Avant-Première VO: Review Batman/Superman #1[FRENCH] L’autre gros lancement de DC Comics ce mois-ci, après Superman Unchained, est incontestablement Batman/Superman, série qui, à l’instar d’Action Comics en 2011, s’intéresse au passé des deux héros du titre. Greg Pak, Jae Lee et Ben Oliver font un bon démarrage… pour une série qui a néanmoins un goût d’Elseworld. Pas seulement à cause des guests de la dernière partie…

Batman/Superman #1Batman/Superman #1 [DC Comics] Scénario de Greg Pak
Dessin de Jae Lee, Ben Oliver
Parution aux USA le mercredi 26 juin 2013

Fut un temps où Superman était la partie dominante de la doublette (à l’époque de la série lancé par Jeph Loeb). Mais film Man of Steel ou pas, DC sait bien que Batman vend plus, d’où l’inversion de l’ordre des noms pour ce nouveau titre Batman/Superman. Greg Pak s’intéresse directement aux débuts des deux héros concernés et à leur première rencontre. Et c’est bien là que les choses commencent à paraître curieuses car à l’évidence le Batman et le Superman de Pak ne se sont jamais rencontrés auparavant et, si j’en crois le souvenir laissé par Justice League #1-2 en 2011, dans l’histoire de Geoff Johns et Jim Lee c’était également une première rencontre. Ce qui donne à Batman/Superman un gros parfum de retcon, moins de deux ans après le lancement de cette version de l’univers DC. Nous voici revenus à une époque façon fifties où, tous les deux ou trois ans on semble parti pour réinventer la « première rencontre » du duo…

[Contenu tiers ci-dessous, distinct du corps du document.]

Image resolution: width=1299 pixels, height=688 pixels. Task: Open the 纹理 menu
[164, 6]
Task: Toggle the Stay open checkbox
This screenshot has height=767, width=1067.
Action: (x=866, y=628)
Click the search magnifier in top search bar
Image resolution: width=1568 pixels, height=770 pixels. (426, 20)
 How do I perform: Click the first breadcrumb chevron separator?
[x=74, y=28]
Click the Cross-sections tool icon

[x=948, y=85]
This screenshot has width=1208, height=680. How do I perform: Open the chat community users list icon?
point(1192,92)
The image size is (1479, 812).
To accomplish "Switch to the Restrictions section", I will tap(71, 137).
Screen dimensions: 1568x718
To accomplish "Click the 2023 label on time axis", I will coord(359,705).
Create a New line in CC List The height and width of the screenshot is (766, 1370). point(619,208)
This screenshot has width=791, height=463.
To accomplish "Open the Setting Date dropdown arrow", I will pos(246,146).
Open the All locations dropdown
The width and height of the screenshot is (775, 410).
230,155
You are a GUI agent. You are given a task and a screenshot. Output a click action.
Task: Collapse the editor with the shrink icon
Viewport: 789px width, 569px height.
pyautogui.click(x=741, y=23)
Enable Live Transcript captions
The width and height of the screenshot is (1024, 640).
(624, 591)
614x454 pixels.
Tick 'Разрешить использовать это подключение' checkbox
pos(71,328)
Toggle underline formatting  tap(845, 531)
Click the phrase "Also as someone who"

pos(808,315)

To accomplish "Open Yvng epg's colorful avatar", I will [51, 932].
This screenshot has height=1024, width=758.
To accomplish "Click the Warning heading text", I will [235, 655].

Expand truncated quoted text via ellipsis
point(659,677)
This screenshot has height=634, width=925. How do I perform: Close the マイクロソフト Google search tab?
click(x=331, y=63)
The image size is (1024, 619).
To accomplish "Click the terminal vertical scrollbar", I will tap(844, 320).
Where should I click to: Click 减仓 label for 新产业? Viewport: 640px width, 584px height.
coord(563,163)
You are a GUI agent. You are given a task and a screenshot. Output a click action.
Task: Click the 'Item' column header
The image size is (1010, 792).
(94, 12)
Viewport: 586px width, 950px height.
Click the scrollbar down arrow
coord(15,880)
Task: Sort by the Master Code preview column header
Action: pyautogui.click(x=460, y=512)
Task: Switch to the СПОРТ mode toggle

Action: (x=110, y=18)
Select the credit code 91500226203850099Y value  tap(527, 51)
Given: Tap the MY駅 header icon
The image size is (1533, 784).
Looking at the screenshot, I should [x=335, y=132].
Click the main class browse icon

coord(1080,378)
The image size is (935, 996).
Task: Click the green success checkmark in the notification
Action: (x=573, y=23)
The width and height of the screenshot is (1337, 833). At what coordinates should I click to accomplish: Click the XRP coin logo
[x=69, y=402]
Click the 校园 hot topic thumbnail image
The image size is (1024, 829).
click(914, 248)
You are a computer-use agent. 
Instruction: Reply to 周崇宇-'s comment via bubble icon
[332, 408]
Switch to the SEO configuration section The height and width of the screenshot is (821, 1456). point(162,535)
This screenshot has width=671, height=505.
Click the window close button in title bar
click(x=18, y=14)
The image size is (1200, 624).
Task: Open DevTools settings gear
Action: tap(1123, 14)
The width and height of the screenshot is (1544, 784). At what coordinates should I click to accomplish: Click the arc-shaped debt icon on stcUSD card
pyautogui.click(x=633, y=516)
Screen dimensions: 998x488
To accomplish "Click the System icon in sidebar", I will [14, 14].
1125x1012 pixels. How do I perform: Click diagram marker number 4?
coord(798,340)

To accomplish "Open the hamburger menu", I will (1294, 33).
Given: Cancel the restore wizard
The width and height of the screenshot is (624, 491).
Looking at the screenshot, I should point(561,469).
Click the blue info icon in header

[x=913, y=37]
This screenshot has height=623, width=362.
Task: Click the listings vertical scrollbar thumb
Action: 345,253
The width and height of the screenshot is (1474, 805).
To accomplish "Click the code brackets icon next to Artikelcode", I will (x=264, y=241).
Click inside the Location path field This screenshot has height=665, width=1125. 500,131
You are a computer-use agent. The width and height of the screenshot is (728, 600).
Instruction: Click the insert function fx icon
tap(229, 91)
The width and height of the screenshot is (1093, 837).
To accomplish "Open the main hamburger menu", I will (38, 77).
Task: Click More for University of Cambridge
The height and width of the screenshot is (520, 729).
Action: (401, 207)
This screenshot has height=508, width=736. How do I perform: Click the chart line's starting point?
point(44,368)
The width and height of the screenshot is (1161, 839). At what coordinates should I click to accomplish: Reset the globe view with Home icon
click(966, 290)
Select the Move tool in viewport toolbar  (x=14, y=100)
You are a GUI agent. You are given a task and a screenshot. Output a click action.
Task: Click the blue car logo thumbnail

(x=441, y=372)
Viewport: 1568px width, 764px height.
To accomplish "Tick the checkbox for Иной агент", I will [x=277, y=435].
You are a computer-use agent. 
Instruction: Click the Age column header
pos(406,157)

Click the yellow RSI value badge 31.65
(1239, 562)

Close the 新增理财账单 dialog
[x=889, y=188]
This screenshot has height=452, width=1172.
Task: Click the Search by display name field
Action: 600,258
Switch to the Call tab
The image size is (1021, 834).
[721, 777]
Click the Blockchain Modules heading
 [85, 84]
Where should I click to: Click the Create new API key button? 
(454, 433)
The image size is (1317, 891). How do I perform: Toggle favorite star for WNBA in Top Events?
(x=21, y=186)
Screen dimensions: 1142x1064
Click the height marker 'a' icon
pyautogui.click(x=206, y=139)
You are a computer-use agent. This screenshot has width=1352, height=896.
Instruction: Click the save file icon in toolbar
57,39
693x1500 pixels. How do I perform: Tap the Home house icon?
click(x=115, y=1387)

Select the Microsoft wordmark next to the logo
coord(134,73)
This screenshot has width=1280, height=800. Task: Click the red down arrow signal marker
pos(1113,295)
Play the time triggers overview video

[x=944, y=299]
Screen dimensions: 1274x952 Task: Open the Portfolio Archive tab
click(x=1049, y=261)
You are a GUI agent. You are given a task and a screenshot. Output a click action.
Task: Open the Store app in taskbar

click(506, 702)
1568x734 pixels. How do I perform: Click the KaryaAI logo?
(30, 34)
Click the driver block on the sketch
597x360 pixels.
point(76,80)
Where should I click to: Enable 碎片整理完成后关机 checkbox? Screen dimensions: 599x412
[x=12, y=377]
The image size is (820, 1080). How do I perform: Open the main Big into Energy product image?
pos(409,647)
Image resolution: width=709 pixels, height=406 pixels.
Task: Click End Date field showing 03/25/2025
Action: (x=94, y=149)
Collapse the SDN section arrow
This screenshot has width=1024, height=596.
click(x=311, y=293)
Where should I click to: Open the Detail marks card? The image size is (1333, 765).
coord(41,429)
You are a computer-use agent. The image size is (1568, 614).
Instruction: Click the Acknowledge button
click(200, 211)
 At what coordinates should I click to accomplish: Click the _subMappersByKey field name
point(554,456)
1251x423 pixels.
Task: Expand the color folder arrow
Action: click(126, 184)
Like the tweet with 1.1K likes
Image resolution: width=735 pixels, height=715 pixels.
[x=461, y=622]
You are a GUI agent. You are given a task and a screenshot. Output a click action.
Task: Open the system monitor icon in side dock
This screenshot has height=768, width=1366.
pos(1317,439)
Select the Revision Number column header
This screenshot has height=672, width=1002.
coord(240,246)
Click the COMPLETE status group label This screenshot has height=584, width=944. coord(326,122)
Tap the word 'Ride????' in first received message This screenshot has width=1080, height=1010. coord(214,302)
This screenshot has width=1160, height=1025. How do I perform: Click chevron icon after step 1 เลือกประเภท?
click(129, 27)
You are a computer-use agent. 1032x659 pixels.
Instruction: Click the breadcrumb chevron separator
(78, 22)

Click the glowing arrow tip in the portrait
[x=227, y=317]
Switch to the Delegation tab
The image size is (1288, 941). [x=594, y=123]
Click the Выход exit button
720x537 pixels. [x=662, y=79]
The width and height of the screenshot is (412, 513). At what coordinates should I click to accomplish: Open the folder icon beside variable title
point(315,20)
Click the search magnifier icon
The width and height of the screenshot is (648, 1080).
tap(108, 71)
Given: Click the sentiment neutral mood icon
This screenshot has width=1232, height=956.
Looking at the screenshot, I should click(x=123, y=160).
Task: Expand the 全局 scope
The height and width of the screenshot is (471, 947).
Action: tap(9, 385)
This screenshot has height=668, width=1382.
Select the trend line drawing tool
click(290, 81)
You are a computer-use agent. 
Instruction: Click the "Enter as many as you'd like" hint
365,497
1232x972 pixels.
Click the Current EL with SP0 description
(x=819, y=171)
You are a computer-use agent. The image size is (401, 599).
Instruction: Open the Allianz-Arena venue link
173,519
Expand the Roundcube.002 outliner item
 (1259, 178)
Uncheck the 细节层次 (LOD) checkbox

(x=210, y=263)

Passé cette réserve cependant et l’axe un peu bizarre, Pak écrit très bien les scènes d’ouvertures et le premier des deux qui commence à soupçonner l’autre n’est pas celui qu’on croit. La dynamique Wayne/Kent est d’emblée intéressante (plus, peut-être, que lorsqu’ils sont dans leur costume de super-héros). Après, le sens se perd peut-être un peu sur la fin, en termes scénaristiques, et il faudra voir par la suite ce que Pak veut réellement en faire (je trouve ça gros que Batman et un proche de Superman soient justement de l’autre côté, à attendre). Ce qui est certain c’est que le côté gothique de Jae Lee fonctionne assez bien dans le contexten de l’histoire. Et même si Ben Oliver est d’une école assez différente, le changement de style ne choque pas. C’est plutôt un bon démarrage. A suivre.